TASK TO COMPLETE: Reproduce the entries below in full and without error.

Records drawn from a dataset
^^^^^^^^

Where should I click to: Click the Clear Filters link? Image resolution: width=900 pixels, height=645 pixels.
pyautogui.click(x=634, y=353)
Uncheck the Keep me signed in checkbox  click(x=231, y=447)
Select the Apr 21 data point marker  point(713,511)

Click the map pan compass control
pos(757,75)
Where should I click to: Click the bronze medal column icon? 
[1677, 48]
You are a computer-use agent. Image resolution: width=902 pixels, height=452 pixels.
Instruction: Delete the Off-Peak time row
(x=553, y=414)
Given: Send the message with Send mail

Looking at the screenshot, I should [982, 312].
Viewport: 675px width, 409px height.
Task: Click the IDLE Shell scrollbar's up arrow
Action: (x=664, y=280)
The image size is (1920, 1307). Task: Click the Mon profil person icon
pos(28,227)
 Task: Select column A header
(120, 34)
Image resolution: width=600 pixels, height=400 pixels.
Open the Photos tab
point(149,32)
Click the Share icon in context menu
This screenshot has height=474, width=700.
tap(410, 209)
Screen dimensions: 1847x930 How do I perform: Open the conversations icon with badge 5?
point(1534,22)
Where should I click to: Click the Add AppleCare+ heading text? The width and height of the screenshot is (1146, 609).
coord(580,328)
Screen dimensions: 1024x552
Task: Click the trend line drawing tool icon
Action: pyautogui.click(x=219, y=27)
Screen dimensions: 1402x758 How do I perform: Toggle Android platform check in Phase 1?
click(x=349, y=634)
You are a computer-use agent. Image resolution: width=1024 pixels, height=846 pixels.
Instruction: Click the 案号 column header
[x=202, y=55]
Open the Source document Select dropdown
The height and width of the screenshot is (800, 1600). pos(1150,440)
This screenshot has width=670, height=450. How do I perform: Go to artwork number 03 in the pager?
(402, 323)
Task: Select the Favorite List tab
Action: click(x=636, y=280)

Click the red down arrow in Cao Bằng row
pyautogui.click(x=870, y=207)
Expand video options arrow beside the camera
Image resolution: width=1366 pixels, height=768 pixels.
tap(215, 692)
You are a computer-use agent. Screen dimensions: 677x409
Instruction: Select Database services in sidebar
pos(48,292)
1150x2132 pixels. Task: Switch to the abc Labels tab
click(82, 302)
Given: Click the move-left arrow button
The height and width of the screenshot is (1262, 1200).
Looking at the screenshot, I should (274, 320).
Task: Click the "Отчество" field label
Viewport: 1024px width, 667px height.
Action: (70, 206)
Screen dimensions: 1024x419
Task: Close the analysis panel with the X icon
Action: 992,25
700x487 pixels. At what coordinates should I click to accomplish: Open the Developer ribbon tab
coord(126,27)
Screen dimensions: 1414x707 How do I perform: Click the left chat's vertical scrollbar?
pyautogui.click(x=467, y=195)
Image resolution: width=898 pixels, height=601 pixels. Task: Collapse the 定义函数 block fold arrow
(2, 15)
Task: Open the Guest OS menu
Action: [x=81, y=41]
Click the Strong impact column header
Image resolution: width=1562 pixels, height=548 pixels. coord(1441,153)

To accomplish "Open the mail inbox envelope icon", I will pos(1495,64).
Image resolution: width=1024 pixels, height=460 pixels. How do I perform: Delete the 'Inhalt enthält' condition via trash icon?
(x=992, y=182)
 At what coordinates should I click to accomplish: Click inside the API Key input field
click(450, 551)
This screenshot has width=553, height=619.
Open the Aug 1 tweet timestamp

^^^^^^^^

RESPONSE FOR THIS EXERCISE:
Where should I click to: Click the Clear Filters link? Image resolution: width=900 pixels, height=645 pixels.
pyautogui.click(x=634, y=353)
Uncheck the Keep me signed in checkbox  click(x=231, y=447)
Select the Apr 21 data point marker  point(713,511)

Click the map pan compass control
pos(757,75)
Where should I click to: Click the bronze medal column icon? 
[1677, 48]
You are a computer-use agent. Image resolution: width=902 pixels, height=452 pixels.
Instruction: Delete the Off-Peak time row
(x=553, y=414)
Given: Send the message with Send mail

Looking at the screenshot, I should [982, 312].
Viewport: 675px width, 409px height.
Task: Click the IDLE Shell scrollbar's up arrow
Action: (x=664, y=280)
The image size is (1920, 1307). Task: Click the Mon profil person icon
pos(28,227)
 Task: Select column A header
(120, 34)
Image resolution: width=600 pixels, height=400 pixels.
Open the Photos tab
point(149,32)
Click the Share icon in context menu
This screenshot has height=474, width=700.
tap(410, 209)
Screen dimensions: 1847x930 How do I perform: Open the conversations icon with badge 5?
point(1534,22)
Where should I click to: Click the Add AppleCare+ heading text? The width and height of the screenshot is (1146, 609).
coord(580,328)
Screen dimensions: 1024x552
Task: Click the trend line drawing tool icon
Action: pyautogui.click(x=219, y=27)
Screen dimensions: 1402x758 How do I perform: Toggle Android platform check in Phase 1?
click(x=349, y=634)
You are a computer-use agent. Image resolution: width=1024 pixels, height=846 pixels.
Instruction: Click the 案号 column header
[x=202, y=55]
Open the Source document Select dropdown
The height and width of the screenshot is (800, 1600). pos(1150,440)
This screenshot has width=670, height=450. How do I perform: Go to artwork number 03 in the pager?
(402, 323)
Task: Select the Favorite List tab
Action: click(x=636, y=280)

Click the red down arrow in Cao Bằng row
pyautogui.click(x=870, y=207)
Expand video options arrow beside the camera
Image resolution: width=1366 pixels, height=768 pixels.
tap(215, 692)
You are a computer-use agent. Screen dimensions: 677x409
Instruction: Select Database services in sidebar
pos(48,292)
1150x2132 pixels. Task: Switch to the abc Labels tab
click(82, 302)
Given: Click the move-left arrow button
The height and width of the screenshot is (1262, 1200).
Looking at the screenshot, I should (274, 320).
Task: Click the "Отчество" field label
Viewport: 1024px width, 667px height.
Action: (70, 206)
Screen dimensions: 1024x419
Task: Close the analysis panel with the X icon
Action: 992,25
700x487 pixels. At what coordinates should I click to accomplish: Open the Developer ribbon tab
coord(126,27)
Screen dimensions: 1414x707 How do I perform: Click the left chat's vertical scrollbar?
pyautogui.click(x=467, y=195)
Image resolution: width=898 pixels, height=601 pixels. Task: Collapse the 定义函数 block fold arrow
(2, 15)
Task: Open the Guest OS menu
Action: [x=81, y=41]
Click the Strong impact column header
Image resolution: width=1562 pixels, height=548 pixels. coord(1441,153)

To accomplish "Open the mail inbox envelope icon", I will pos(1495,64).
Image resolution: width=1024 pixels, height=460 pixels. How do I perform: Delete the 'Inhalt enthält' condition via trash icon?
(x=992, y=182)
 At what coordinates should I click to accomplish: Click inside the API Key input field
click(450, 551)
This screenshot has width=553, height=619.
Open the Aug 1 tweet timestamp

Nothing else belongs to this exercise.